I reached out to Marco Tosatti this morning, and he told me that Andrea Grillo is a layman who teaches sacramental and liturgical theology at the Pontifical Athenaeum San Anselmo in Rome. Tosatti told me that Grillo has recently attacked both Cardinals Caffarra and Sarah, “more or less asking Sarah to be dismissed from his position.” Tosatti’s sources have indicated that Grillo is a member of the secret commission to prepare this alleged “ecumenical liturgy,” which would allow Catholics and Protestants to “share the table.” Grillo is said to be influential in Rome, and to have the ear of the pope.

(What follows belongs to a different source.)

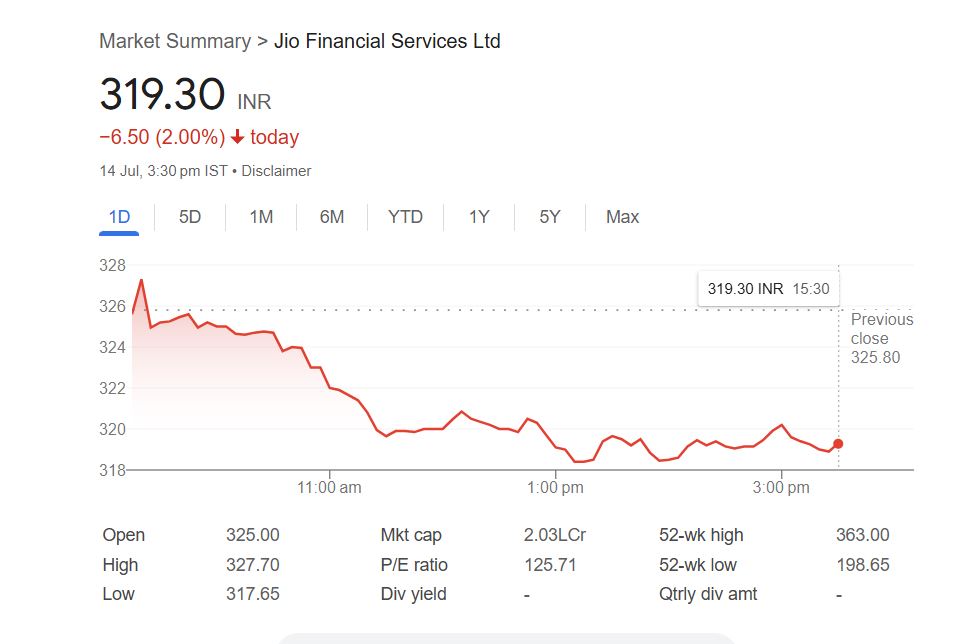Open the 6M chart tab
The width and height of the screenshot is (978, 644).
click(332, 217)
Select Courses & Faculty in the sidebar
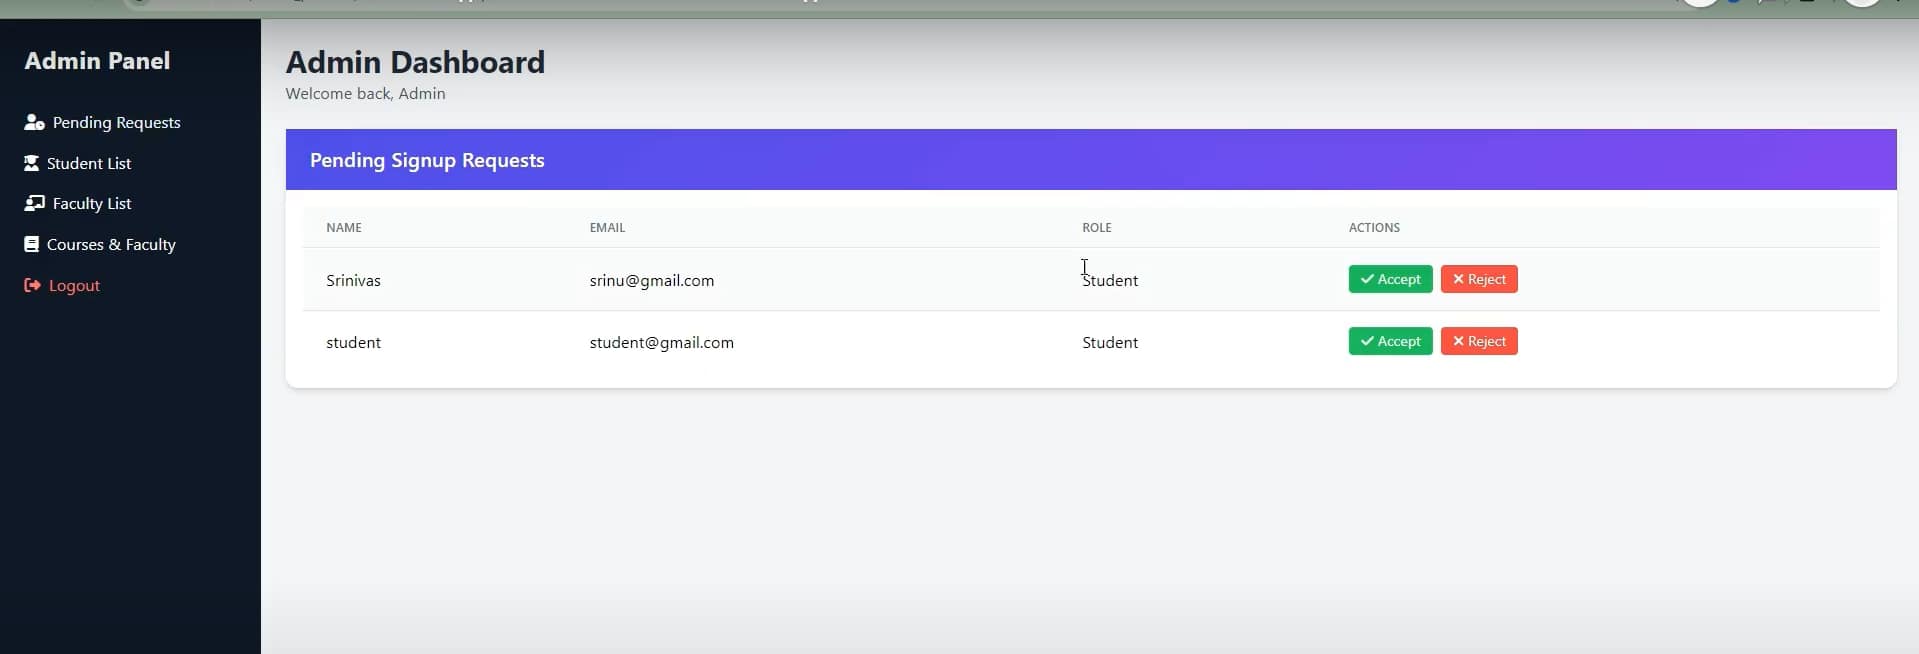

Grillo is also noteworthy for his opposition to Summorum Pontificum, and has written a book entitled, Beyond Pius V: Conflicting Interpretations of the Liturgical Reform, which was reviewed by the eminent liturgical theologian and author Dom Alcuin Reid, who he called it “a theological and political ‘shot across the bow’”. Reid also describes
Grillo’s fundamental stance that one must accept “the” liturgical reform absolutely and to the exclusion of all that came before (and of course, to the exclusion of any possible “reform of the reform”—which is dismissed out of hand)…
If he is indeed involved in the preparation of a new liturgy, one is left to wonder if this same attitude of liturgical evolution with no looking back will be pervasive in its implementation, too.
The Handwriting on the Wall
With no substantial confirmation of this secret liturgical commission’s existence, some will no doubt be skeptical of its plausibility. And yet there is not a little evidence that the Vatican under its current leadership might support such an effort. The pope and his associates had already been making overtures in this direction beginning in 2015, which I outlined at some length in my December, 2016 article, “Up Next on the Vatican Agenda: Intercommunion“. At the time, it had appeared that the goal was to allow Protestants to receive communion in Catholic churches. But an interfaith liturgy would take things quite a bit further, and would, it seems, be not entirely unthinkable in light of the Vatican’s own joint celebrations with the Lutheran churches marking the 500th anniversary of the Reformation, which will reach their culmination this month on October 31st — the day Martin Luther published his 95 theses in a letter to the Archbishop of Mainz in 1517. In those very celebrations, there have been hints of what might come. As I reported last December:
On October 31, 2016, following the commemoration, Cardinal Kurt Koch, president of the Pontifical Council for Promoting Christian Unity, told reporters that “it was a ‘very beautiful’ day, one that’s ‘very late’ in coming, but ‘very important.’ It’s a ‘new beginning of a way to leave conflict in the past and go toward communion in the future’”. A joint statement issued by the Vatican and Lutheran World Federation that same day said that “many members of our communities yearn to receive the Eucharist at one table, as the concrete expression of full unity. … This is the goal of our ecumenical endeavours, which we wish to advance, also by renewing our commitment to theological dialogue.” [emphasis added]
Koch has also said that “in the Second Vatican Council, Martin Luther would have ‘found his own council'”, and that “the commemoration of the Reformation in 2017 can only be made in ecumenical communion.”
For Catholics, of course, intercommunion isn’t theologically possible. Yet in Germany, we have seen evidence that this is already taking place in a very public fashion. And with the advent of Magnum Principium, it will be far easier for regional implementations of liturgical change to take root without the “imposition” of corrections from the Congregation for Divine Worship.
The question therefore of what, if any, additional liturgical surprises Rome may have in store remains an open question.
This post has been updated to include the citation from the Council of Trent.